#### Text passage
Just in time for cyber awareness month a new word is entering semi common use. That word is ‘quishing’, another variant of phishing but this time talking about QR codes. You already know what this is, it doesn’t need explaining. We’ve been on this ride before, but this one is particularly irksome.
No doubt we will serve this up to the organisations we support and put a big ol’ tick in that compliance check box.
CyBuR AwaREeNe5s – DONE!
We’ve had smishing, and vishing and all sorts of whacky phrases to bolster our own egos. ‘Trust, but verify’, ‘identity is the new perimeter’, ‘security is everyone’s responsibility’, ‘people are the weakest link’, ‘security should be baked in, not bolt on’, ‘zero-trust’, ‘think like an attacker’ and a whole raft of other total non-sense. To lean into a colloquialism, it might be better if security practitioners were ‘baked’, then there might be some adequate level of introspection.
But this ‘quishing quandary’ did get me thinking. It obviously came from the word phishing, but where did that come from with its jaunty unconventional spelling?
There are some interesting points of historical note . . . if you weren’t already aware.
Well, it turns out that the term phishing came about in the 90’s and seems to take the ‘ph’ format from ‘phreaking’. This is a portmanteau of ‘phone’ and ‘freak’. Phreaking was a practice in the late 60’s and early 70’s of playing tones down a phone at certain frequencies to access functions on remote switches to get free long distance phone calls. The ‘ph’ as a substitution had arguably been used earlier with the use of ‘phat’ which was recorded in the early 60’s and probably earlier before the standardisation of spelling.
A point that has sunk into the common lore of ‘cyber history’ is that a promotional bosun’s whistle from Cap’n Crunch cereal created a perfect 2600MHz tone to exploit these long-distance switches and was the genesis of phreaking. One of the notable ‘phreaks’ even assumed the moniker ‘captain crunch’ as their pseudonym. Although, I’m not sure this era could be entirely blamed for cringe inducing hacker aliases. Subsequently the emergence of little blue boxes came about. Little blue boxes were used to achieve the tones to manipulate the phone network.

#### The data
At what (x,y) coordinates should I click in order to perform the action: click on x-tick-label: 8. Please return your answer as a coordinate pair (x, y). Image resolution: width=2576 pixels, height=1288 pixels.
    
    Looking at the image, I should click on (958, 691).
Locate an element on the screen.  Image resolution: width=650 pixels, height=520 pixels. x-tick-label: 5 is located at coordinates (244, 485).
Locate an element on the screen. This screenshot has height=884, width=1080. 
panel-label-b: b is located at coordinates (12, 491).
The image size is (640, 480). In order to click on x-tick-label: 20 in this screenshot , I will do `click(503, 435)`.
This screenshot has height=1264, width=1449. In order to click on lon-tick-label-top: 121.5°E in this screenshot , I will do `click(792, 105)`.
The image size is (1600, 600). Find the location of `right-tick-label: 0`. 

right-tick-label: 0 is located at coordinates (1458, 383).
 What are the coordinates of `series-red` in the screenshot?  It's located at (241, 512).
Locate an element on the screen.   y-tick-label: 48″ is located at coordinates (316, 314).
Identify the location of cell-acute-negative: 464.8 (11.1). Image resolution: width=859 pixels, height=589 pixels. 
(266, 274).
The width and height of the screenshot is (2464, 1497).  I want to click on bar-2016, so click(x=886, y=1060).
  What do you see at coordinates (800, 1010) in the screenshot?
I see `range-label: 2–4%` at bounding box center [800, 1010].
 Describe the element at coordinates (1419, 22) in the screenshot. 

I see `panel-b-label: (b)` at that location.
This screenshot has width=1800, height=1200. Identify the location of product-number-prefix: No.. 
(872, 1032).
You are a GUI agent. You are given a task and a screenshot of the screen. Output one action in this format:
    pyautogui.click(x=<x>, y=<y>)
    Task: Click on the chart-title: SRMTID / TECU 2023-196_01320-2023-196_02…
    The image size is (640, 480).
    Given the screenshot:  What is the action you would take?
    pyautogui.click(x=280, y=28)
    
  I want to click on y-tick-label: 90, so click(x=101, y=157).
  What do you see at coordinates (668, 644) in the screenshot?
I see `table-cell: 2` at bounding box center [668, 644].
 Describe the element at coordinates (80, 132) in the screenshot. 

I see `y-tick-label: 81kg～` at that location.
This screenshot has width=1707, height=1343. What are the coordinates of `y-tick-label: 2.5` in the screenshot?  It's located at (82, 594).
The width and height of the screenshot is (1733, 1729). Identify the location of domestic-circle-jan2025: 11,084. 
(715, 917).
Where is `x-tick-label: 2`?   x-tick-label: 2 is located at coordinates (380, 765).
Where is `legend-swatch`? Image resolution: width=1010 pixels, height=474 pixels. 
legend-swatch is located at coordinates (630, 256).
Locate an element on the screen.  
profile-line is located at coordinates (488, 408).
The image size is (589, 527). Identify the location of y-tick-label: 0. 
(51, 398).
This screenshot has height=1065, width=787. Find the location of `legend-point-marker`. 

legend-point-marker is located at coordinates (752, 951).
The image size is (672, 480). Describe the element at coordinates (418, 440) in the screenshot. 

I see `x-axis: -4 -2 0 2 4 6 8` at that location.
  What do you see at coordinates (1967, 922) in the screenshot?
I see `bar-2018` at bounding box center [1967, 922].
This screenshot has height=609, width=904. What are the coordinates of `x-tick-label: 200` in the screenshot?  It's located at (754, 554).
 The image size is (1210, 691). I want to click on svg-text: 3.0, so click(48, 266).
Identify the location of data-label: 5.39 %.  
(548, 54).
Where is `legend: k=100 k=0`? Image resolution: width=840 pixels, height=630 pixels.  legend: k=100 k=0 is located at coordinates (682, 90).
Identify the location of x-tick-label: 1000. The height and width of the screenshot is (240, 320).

#### Action item A
According to the article on quishing, which two words combine to form "phreaking"?
#### Action item B
From the article on quishing, reproduce everything from "Just in time" down to "AwaREeNe5s – DONE!".
#### Action item C
Carry on writing the article on quishing, picking up after its final sentence.

#### Task answer A
"Phone" and "freak."

#### Task answer B
Just in time for cyber awareness month a new word is entering semi common use. That word is ‘quishing’, another variant of phishing but this time talking about QR codes. You already know what this is, it doesn’t need explaining. We’ve been on this ride before, but this one is particularly irksome.
No doubt we will serve this up to the organisations we support and put a big ol’ tick in that compliance check box.
CyBuR AwaREeNe5s – DONE!

#### Task answer C
Some of the blue boxes were made by Steve Jobs and Steve Wozniak. Jobs had stated that without little blue boxes there would be no Apple. But before all that happened Wozniak and Jobs went on to create Breakout on the Atari 2600, a numerical synergy that would pique the interest the most avid of ‘Ickian’ conspiracy theorist!
Clearly there is some narrative resolution to Jobs and Wozniak starting out from hacking phones to making phones, possibly their greatest success. But it’s best not to romanticise criminality as the foundational basis of successful businesses (which seems to be a nasty proclivity in security circles). But this is something that happened and of some note.
Which leads me to my submission into the lexicon of security bullshit.
That entry is . . .
Phisting – the action of an end user device compromising a layer 8 egress, leading to a failure in confidentiality, and integrity while significantly increasing availability.
I am being flippant, but there is a point to all this. If we continue to indulge the deluge of fabricated words and phrases that come between us and those we are seeking to help, then, how does the continuous creation of these words move us forwards?
Words are important, they convey meaning. There is connotation, and association which elicits an emotional response in those that receive our words. We unironically say that ‘phishing is a form of social engineering’ without giving any regard for what social engineering actually is and what is effective in rapport building, creating, and maintaining relationships.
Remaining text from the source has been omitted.